Directions for this task
Can you recast the rows below as a JSON list of strings with one string per line, skipping blank lines and leaving the pictures out?

(Stored data entries)
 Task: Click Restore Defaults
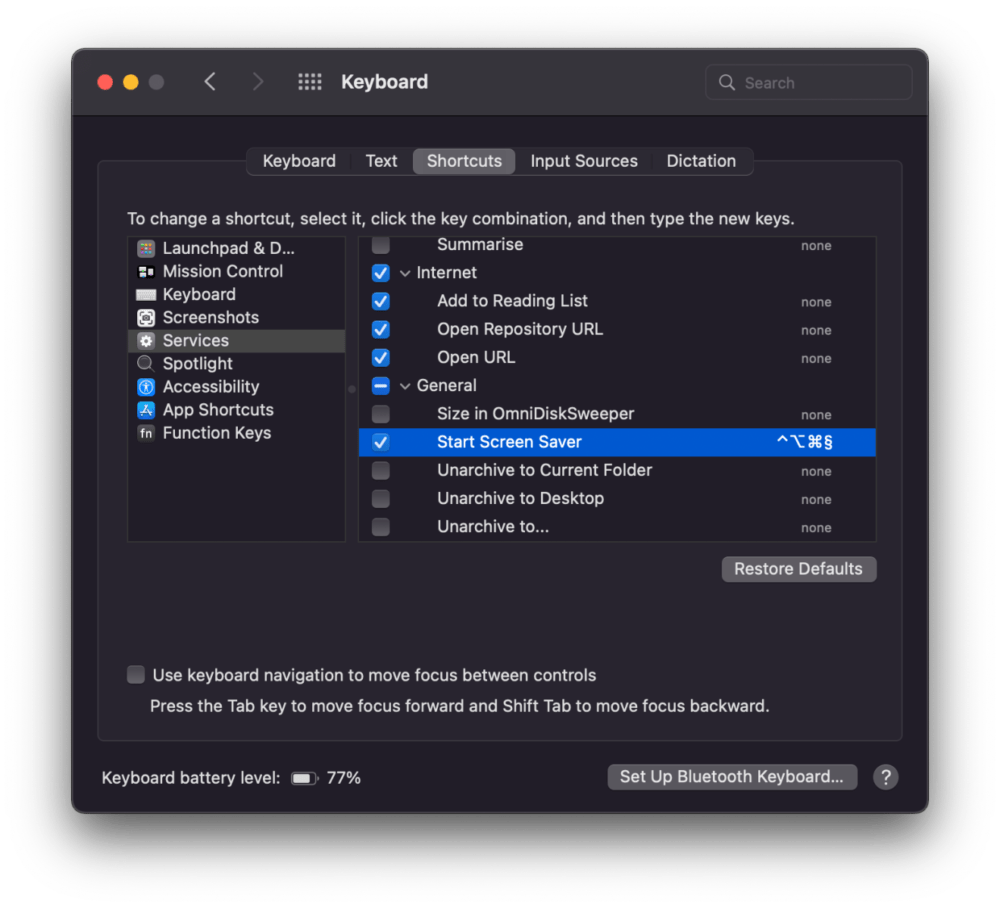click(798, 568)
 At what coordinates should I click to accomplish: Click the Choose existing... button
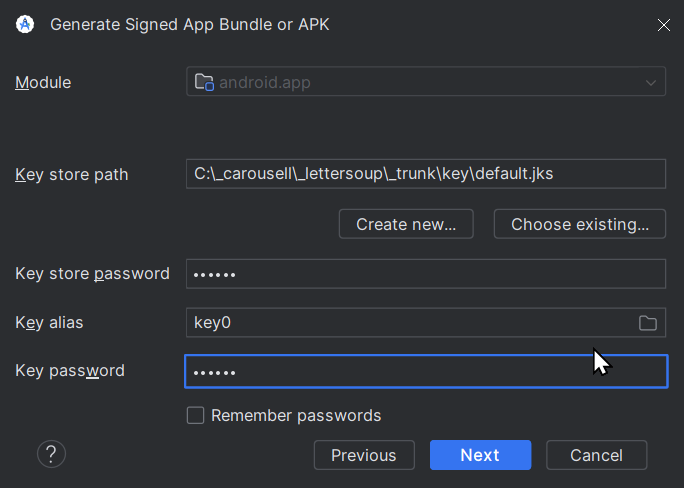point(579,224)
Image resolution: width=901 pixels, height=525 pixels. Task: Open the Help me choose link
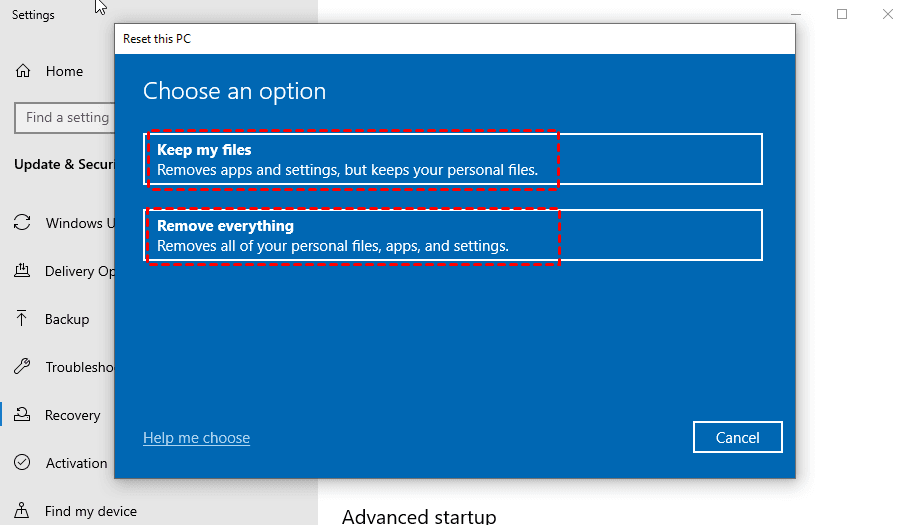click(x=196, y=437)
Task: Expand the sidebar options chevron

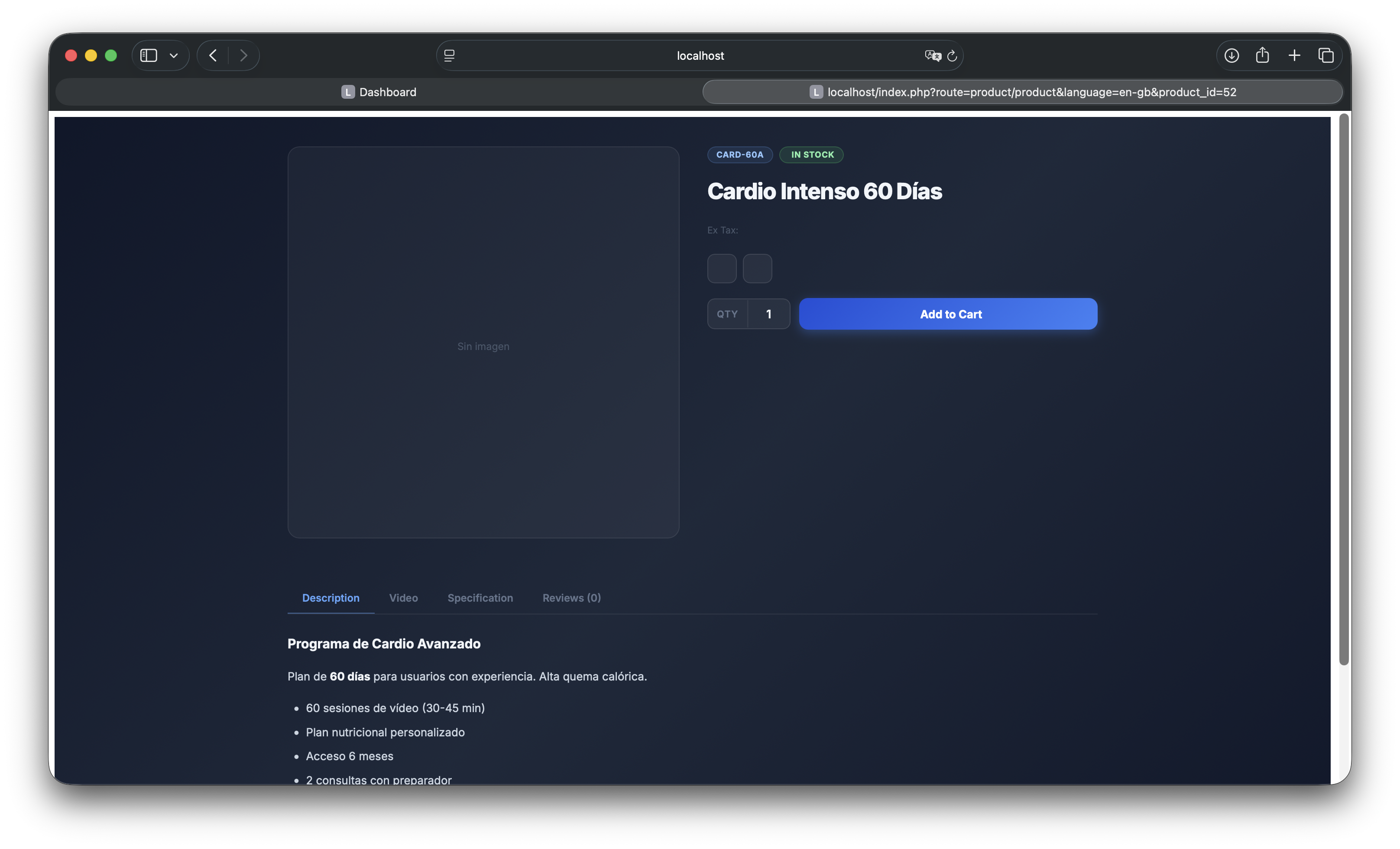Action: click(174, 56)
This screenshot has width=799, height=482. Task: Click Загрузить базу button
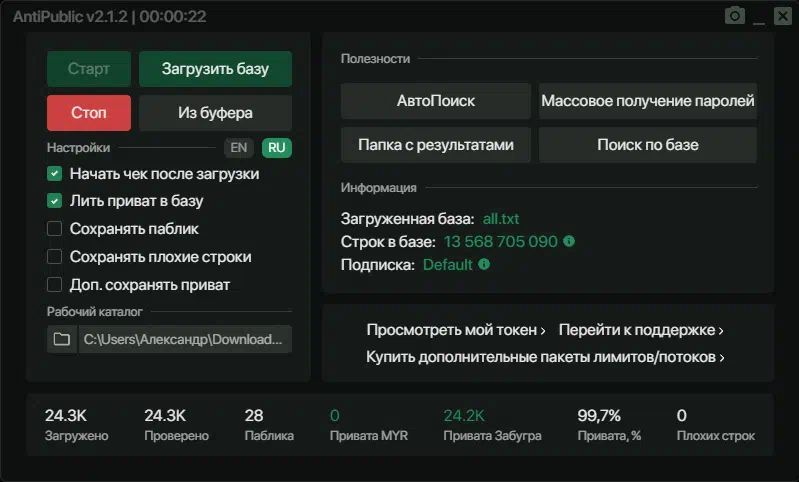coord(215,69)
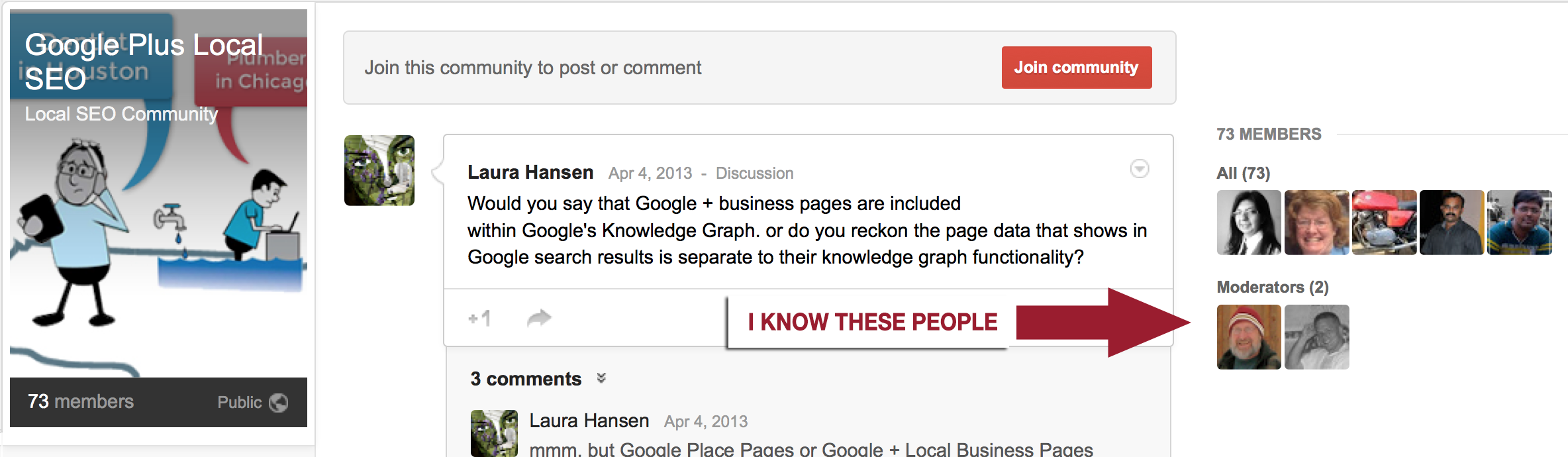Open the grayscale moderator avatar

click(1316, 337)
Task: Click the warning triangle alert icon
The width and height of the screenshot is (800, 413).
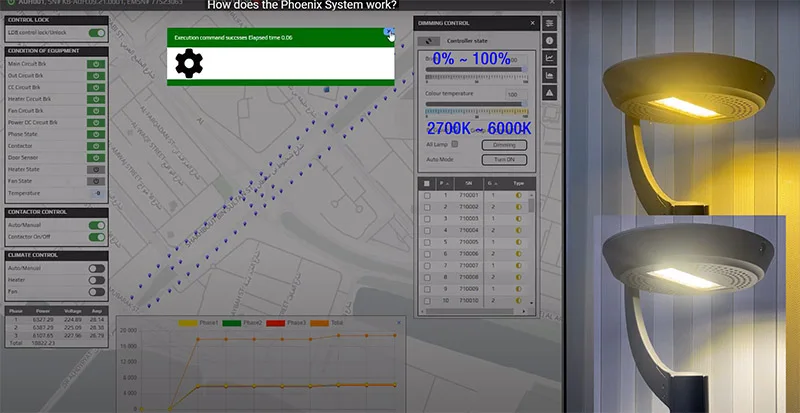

Problem solution
[
  " Task: Click Restore Defaults",
  "click(798, 568)",
  " At what coordinates should I click to accomplish: Click the Choose existing... button",
  "point(579,224)",
  "Image resolution: width=901 pixels, height=525 pixels. Task: Open the Help me choose link",
  "click(x=196, y=437)",
  "Task: Expand the sidebar options chevron",
  "Action: click(174, 56)",
  "This screenshot has width=799, height=482. Task: Click Загрузить базу button",
  "coord(215,69)",
  "Open the grayscale moderator avatar",
  "click(1316, 337)",
  "Task: Click the warning triangle alert icon",
  "The width and height of the screenshot is (800, 413)."
]